PROBLEM: Reproduce, exactly and in full, only the lines below from the one containing "Screen dimensions: 1190x1008" through the one containing "Task: Click the captain avatar icon".

ENTRIES SUPPLIED:
--------------------------------

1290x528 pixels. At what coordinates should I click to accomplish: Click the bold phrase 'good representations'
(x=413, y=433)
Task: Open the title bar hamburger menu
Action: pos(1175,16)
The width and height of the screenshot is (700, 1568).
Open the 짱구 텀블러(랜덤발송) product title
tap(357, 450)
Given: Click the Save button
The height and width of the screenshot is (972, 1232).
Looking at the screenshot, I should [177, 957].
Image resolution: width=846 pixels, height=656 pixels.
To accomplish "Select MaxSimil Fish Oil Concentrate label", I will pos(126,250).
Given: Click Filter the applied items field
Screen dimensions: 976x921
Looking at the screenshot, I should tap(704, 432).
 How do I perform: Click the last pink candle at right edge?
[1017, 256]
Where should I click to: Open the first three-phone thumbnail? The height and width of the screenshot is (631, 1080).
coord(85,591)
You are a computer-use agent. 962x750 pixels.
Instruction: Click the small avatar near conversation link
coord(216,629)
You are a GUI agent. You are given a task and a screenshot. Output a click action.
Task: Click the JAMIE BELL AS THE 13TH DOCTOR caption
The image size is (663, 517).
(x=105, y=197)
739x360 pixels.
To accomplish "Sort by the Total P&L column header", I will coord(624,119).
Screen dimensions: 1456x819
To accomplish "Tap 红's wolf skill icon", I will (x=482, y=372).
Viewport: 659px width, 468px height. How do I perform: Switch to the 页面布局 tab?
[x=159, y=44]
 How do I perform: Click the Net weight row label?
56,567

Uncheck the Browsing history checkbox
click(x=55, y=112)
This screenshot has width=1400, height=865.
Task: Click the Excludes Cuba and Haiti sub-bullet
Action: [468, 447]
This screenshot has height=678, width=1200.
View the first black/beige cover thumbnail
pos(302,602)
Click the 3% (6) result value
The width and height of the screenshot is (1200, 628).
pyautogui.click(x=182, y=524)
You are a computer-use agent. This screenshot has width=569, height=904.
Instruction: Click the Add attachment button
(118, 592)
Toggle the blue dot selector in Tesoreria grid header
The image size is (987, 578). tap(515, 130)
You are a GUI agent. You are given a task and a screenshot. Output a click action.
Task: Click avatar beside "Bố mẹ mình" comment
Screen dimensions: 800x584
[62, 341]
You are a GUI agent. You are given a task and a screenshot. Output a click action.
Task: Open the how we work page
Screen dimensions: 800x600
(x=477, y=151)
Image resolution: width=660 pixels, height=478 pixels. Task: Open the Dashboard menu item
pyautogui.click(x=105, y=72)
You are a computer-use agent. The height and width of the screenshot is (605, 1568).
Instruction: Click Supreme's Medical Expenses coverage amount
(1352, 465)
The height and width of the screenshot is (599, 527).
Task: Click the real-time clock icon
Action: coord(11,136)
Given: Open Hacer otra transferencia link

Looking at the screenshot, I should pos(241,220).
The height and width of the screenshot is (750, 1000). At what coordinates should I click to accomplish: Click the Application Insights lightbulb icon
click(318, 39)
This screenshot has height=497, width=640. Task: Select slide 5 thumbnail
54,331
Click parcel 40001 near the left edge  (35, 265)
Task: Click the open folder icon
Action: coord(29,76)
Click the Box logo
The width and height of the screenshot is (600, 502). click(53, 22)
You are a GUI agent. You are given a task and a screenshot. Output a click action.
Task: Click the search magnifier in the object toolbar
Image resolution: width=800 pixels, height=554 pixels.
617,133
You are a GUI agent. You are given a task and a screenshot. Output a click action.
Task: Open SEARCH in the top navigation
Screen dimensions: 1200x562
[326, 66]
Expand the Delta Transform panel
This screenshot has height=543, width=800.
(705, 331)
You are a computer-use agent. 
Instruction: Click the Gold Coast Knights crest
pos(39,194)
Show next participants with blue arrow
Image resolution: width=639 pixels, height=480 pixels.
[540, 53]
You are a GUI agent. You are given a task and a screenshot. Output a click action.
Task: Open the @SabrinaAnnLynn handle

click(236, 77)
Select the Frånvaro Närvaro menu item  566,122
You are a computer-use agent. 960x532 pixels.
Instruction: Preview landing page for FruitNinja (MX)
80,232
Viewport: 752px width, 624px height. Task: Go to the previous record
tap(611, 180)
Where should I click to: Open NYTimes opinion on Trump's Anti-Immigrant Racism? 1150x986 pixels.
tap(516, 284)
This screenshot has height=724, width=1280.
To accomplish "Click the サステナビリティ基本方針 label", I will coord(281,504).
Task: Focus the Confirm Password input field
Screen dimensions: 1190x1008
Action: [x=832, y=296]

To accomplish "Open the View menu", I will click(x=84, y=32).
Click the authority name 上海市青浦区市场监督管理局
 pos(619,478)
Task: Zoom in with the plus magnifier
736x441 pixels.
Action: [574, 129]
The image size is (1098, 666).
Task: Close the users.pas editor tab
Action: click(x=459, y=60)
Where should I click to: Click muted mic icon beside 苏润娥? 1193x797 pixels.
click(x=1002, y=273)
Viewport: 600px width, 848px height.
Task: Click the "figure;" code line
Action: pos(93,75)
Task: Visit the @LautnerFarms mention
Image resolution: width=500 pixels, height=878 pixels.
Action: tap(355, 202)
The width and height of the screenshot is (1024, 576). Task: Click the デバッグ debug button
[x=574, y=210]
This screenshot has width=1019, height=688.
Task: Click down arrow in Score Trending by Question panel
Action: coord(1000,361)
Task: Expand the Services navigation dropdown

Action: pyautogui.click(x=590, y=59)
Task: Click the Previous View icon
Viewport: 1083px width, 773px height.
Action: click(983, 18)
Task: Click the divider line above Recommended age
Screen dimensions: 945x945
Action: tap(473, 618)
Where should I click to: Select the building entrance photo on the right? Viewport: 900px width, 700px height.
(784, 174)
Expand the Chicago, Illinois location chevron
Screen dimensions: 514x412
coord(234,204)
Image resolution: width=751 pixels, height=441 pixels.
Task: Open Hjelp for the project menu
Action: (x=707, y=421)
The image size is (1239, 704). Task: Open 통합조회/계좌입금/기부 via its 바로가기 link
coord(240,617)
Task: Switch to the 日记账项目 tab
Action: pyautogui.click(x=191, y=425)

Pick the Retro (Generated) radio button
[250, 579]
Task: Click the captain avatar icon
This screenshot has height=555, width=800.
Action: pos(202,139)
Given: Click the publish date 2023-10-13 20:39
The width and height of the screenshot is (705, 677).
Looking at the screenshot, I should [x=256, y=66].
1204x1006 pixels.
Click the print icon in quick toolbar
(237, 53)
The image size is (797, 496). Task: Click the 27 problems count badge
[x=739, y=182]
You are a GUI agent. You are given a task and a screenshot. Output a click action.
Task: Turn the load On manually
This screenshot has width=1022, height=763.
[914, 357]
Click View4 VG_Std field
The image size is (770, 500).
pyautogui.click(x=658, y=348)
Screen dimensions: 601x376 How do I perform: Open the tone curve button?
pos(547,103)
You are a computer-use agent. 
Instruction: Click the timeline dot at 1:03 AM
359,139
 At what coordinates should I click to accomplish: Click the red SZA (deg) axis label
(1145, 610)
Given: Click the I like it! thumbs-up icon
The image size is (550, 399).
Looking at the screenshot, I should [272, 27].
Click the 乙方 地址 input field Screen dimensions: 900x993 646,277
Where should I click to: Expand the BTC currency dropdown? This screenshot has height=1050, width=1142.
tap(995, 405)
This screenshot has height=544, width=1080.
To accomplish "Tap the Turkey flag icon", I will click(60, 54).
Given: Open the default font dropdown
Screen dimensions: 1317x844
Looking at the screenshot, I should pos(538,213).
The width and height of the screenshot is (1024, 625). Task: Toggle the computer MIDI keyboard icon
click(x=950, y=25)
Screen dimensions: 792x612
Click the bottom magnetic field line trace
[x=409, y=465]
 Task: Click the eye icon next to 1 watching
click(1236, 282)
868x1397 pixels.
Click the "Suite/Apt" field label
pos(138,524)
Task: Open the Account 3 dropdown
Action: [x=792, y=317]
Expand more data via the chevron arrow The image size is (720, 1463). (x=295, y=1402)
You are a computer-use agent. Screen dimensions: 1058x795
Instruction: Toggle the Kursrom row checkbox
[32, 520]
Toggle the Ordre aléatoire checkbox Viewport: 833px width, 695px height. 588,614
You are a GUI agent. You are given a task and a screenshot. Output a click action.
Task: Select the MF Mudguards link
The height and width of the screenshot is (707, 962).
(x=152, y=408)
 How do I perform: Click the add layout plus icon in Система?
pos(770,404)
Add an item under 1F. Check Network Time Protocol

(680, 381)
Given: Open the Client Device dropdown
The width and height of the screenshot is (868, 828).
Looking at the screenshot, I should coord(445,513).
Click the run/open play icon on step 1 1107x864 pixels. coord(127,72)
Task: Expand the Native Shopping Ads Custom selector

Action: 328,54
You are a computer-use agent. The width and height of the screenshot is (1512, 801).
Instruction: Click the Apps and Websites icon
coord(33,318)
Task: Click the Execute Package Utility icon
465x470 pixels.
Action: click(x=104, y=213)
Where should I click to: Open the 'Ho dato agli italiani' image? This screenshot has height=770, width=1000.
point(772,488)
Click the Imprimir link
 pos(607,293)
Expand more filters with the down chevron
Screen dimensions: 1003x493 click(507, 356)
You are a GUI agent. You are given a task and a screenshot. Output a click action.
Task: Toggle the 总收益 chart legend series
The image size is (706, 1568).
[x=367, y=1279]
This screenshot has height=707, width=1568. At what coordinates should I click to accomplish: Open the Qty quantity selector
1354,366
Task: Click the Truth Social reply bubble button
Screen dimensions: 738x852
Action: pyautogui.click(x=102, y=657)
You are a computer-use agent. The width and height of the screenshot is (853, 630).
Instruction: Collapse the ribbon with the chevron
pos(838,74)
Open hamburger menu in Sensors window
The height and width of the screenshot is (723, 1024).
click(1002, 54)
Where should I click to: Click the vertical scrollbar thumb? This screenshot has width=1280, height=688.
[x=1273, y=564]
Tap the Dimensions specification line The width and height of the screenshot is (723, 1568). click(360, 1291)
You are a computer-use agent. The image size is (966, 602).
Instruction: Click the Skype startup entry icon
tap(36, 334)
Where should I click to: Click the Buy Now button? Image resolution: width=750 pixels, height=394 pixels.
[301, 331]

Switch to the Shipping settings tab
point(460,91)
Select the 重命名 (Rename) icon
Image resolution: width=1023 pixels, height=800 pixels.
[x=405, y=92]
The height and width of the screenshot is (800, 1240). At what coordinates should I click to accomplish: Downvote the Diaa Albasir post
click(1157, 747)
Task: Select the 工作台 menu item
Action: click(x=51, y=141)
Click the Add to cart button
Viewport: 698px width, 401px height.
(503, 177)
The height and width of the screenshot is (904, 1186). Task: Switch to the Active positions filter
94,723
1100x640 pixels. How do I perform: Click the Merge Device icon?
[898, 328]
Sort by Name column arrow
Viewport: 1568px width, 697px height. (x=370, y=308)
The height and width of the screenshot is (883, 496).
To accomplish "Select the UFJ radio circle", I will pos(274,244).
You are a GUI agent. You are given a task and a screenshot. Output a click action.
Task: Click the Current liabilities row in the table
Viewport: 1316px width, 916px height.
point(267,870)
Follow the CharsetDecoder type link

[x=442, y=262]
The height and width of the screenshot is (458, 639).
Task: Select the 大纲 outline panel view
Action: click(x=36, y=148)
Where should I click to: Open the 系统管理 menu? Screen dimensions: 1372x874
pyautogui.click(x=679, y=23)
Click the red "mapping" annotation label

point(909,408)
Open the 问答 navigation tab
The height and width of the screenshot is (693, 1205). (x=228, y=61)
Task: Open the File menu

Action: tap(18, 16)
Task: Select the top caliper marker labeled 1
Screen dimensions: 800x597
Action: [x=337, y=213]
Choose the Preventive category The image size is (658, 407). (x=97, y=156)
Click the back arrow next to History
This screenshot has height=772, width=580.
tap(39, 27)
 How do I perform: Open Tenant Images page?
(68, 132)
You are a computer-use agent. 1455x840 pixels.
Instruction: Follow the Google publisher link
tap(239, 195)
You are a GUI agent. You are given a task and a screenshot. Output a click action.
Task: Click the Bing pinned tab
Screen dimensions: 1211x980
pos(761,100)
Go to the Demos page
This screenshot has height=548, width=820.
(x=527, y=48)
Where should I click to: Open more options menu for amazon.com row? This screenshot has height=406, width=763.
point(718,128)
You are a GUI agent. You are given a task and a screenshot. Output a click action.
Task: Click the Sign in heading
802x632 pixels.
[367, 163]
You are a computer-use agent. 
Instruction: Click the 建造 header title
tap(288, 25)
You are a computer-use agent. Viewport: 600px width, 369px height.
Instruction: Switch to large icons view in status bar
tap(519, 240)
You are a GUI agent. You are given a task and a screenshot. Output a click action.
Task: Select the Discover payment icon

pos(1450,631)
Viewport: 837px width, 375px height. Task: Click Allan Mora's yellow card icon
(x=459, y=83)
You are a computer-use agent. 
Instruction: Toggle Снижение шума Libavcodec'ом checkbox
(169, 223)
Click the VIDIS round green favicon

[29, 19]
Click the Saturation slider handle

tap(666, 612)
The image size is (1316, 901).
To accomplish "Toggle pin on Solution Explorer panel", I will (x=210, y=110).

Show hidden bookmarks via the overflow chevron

--------------------------------

EXERCISE SOLUTION:
Screen dimensions: 1190x1008
Action: [x=832, y=296]

To accomplish "Open the View menu", I will click(x=84, y=32).
Click the authority name 上海市青浦区市场监督管理局
 pos(619,478)
Task: Zoom in with the plus magnifier
736x441 pixels.
Action: [574, 129]
The image size is (1098, 666).
Task: Close the users.pas editor tab
Action: click(x=459, y=60)
Where should I click to: Click muted mic icon beside 苏润娥? 1193x797 pixels.
click(x=1002, y=273)
Viewport: 600px width, 848px height.
Task: Click the "figure;" code line
Action: pos(93,75)
Task: Visit the @LautnerFarms mention
Image resolution: width=500 pixels, height=878 pixels.
Action: tap(355, 202)
The width and height of the screenshot is (1024, 576). Task: Click the デバッグ debug button
[x=574, y=210]
This screenshot has width=1019, height=688.
Task: Click down arrow in Score Trending by Question panel
Action: coord(1000,361)
Task: Expand the Services navigation dropdown

Action: pyautogui.click(x=590, y=59)
Task: Click the Previous View icon
Viewport: 1083px width, 773px height.
Action: click(983, 18)
Task: Click the divider line above Recommended age
Screen dimensions: 945x945
Action: tap(473, 618)
Where should I click to: Select the building entrance photo on the right? Viewport: 900px width, 700px height.
(784, 174)
Expand the Chicago, Illinois location chevron
Screen dimensions: 514x412
coord(234,204)
Image resolution: width=751 pixels, height=441 pixels.
Task: Open Hjelp for the project menu
Action: (x=707, y=421)
The image size is (1239, 704). Task: Open 통합조회/계좌입금/기부 via its 바로가기 link
coord(240,617)
Task: Switch to the 日记账项目 tab
Action: pyautogui.click(x=191, y=425)

Pick the Retro (Generated) radio button
[250, 579]
Task: Click the captain avatar icon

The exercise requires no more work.